And part of me started to ache for something different.

Something quieter.

Cooler.

Sharper.

Because I didn't want to be a hurricane.

I wanted to be the hand that guided it.

The calm in the eye of the chaos.

The one who shaped the storm--not the one consumed by it.

I didn't want to win because I shouted loudest or broke something first.

I wanted to win because no one questioned that I would.

And I hadn't found that yet.

So I kept watching.

The Woman Who Didn't Burn

That ache stayed with me.

The sense that I was circling the truth, building a language but still speaking in fragments.

I had the raw materials.

But I hadn't seen someone who made restraint powerful.

Who made composure magnetic.

Who didn't win by seducing or shouting or crying--but by simply being undeniable.

I didn't want more fireworks.

I wanted a signal.

Someone who made control look inevitable.

Someone who didn't need to win the room--because the room was already hers.

I needed someone who didn't sweat, or shake, or break.

Someone whose certainty was louder than anyone else's noise.

The Moment I Sat Upright

I don't remember the episode.

Just the moment.

She walked into frame fast--confident, professional. But not showy.

Hair perfect. Eyes scanning. Calm, while others panicked.

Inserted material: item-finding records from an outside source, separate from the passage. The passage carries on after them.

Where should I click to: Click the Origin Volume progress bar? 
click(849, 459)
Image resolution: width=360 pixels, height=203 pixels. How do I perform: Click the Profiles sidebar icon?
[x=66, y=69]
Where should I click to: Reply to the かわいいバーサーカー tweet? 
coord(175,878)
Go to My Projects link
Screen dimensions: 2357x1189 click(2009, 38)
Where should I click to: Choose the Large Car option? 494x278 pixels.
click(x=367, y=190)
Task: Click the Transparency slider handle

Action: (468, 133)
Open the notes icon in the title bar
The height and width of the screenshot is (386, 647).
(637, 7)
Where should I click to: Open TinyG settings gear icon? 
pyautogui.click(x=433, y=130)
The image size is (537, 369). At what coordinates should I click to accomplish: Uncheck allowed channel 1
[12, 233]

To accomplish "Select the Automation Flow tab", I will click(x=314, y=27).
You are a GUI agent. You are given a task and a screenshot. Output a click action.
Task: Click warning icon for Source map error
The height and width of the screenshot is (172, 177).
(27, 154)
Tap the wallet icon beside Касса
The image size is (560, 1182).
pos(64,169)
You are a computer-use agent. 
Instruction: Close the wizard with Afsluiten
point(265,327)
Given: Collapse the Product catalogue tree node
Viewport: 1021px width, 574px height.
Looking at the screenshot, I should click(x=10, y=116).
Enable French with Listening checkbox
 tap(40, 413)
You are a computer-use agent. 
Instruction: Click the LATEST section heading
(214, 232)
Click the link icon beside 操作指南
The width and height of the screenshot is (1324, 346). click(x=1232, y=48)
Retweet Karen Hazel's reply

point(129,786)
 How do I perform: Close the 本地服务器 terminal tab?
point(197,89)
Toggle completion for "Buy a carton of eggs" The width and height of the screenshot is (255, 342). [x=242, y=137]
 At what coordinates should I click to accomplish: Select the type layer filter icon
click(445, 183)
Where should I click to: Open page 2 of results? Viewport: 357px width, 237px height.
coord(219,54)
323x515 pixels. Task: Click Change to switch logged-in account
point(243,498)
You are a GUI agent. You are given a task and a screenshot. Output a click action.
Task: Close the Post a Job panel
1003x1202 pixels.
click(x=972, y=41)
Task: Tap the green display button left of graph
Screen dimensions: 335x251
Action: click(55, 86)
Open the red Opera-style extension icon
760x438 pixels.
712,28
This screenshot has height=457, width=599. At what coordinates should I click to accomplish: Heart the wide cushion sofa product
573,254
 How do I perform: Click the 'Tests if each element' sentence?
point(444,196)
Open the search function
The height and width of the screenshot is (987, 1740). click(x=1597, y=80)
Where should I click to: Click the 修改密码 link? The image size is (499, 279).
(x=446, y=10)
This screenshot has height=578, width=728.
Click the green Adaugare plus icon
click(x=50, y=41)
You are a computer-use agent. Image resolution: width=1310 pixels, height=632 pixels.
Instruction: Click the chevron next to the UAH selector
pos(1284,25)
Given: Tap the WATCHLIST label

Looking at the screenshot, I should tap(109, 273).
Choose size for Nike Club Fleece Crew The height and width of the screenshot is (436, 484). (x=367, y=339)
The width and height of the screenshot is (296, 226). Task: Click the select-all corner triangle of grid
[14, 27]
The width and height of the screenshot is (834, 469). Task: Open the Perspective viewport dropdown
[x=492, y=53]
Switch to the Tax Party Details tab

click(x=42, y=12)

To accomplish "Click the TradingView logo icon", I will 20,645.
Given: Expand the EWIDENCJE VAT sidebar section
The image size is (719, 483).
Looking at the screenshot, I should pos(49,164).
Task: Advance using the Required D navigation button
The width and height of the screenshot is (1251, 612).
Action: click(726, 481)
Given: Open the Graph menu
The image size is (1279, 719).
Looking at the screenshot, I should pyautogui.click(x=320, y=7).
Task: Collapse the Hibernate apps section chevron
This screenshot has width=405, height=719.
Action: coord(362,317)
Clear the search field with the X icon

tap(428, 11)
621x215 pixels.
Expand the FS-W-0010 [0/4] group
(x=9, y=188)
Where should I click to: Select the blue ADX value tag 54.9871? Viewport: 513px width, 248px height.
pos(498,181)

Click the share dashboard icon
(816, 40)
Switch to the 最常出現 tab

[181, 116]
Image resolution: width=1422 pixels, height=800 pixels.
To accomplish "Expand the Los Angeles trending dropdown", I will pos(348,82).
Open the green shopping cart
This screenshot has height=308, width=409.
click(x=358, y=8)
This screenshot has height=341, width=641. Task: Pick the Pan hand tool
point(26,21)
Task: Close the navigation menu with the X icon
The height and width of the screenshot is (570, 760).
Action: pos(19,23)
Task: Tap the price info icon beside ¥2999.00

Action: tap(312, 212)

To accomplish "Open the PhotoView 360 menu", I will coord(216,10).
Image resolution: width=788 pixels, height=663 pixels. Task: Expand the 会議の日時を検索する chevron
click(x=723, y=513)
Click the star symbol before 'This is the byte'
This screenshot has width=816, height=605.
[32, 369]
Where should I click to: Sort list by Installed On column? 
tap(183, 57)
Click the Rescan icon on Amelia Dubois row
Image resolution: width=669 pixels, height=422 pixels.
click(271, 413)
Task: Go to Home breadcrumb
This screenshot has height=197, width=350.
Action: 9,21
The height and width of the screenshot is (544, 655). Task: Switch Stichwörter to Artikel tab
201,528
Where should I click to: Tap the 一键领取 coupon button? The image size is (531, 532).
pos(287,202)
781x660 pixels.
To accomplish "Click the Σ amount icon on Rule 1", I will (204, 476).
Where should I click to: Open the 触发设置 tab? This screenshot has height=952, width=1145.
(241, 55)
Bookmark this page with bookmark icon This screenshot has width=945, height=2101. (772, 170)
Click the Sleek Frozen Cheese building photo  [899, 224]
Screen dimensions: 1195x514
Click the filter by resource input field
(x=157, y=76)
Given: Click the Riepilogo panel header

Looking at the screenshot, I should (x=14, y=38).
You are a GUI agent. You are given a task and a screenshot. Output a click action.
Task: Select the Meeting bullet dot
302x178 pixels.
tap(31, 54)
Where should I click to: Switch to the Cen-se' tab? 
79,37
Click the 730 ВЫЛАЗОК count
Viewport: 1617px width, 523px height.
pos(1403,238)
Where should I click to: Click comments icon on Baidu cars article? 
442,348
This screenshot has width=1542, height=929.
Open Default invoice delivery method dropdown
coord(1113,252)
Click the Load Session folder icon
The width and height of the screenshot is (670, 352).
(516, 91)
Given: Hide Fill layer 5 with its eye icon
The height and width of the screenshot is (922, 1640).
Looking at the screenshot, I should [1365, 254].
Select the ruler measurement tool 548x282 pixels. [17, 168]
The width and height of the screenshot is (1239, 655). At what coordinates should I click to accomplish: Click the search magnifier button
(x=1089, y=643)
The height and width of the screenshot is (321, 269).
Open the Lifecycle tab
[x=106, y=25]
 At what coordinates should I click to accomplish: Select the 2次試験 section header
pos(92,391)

She didn't interrupt. She listened.

And then, when it was time--she spoke.

And everyone else stopped.

Not because she shouted.

Because she didn't have to.

She had the facts.

The plan.

The tone.

The skill.

She wasn't there to charm. She was there to solve.

No begging. No flirting. No tantrum.

Just competence, delivered so cleanly that it left no room for debate.

Agent 99.

Cool under pressure.

Smarter than the men.

Deadly with a look.

Beautiful, yes--but that wasn't the point.

The point was that she made competence seductive.

She made precision glow.

She made me sit upright. Not for thrill.

But for instruction.

The others had made me want power.

She made me want discipline.

The others had made me want to be seen.

She made me want to be followed.

Because Agent 99 didn't chase authority.

She embodied it.

And in that moment--curtains half-drawn, carpet warm under my legs, television humming quietly in the dark--

I stopped watching for entertainment.

And started watching for blueprints.